## [READING TEXT]

::::

Brightmail opens Sydney Office

US antispam vendor Brightmail opened its Asia-Pacific headquarters in Sydney today and launched its suite of spam-blocking technology.

Gary Sexton, Brightmail's Asia-Pacific vice president, is heading up the Sydney office, which has five sales and support staff, and plans to take that to 10 people within six months.

Speaking at the opening, the company's president and chief executive Enrique Salem said Brightmail makes deployment of antispam software a straightforward process for IT managers by generating security updates on spam and viruses every 10 to 15 minutes to customer sites.

"Other vendors in this business simply provide an 'e-mail security' or 'antivirus' solution. Also, they only provide e-mail security updates once a week or month, and that's not enough," he said.

Officials said Brightmail's Logistics Operations Centres (BLOCs) are the key to its spam-stopping approach. Technicians, who manage server-side solutions in real time, staff the 24x7 centres to track new techniques that virus writers and spammers use. Those technicians "process spam that cannot be automated in the spam-fighting process", thus preventing false positives, officials said.

::::

## [RAW DATA]

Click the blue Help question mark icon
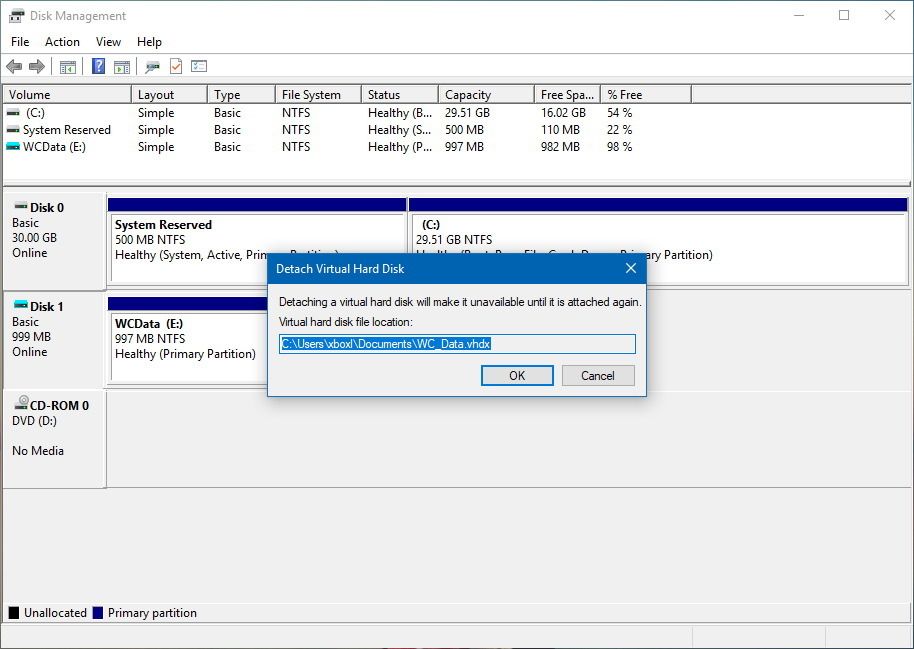 [x=97, y=66]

::::

## [EXERCISE INSTRUCTIONS]
Decide whether each statement agrees with the article on Brightmail's Sydney office, answering yes or no and quoting the deciding words of the article. 1. The Sydney office already has ten sales and support staff. 2. Brightmail delivers security updates to customer sites every 10 to 15 minutes. 3. The Brightmail Logistics Operations Centres are staffed only during business hours.

## [YOUR RESPONSE]
1. No: "which has five sales and support staff, and plans to take that to 10 people within six months"
2. Yes: "generating security updates on spam and viruses every 10 to 15 minutes to customer sites"
3. No: "staff the 24x7 centres"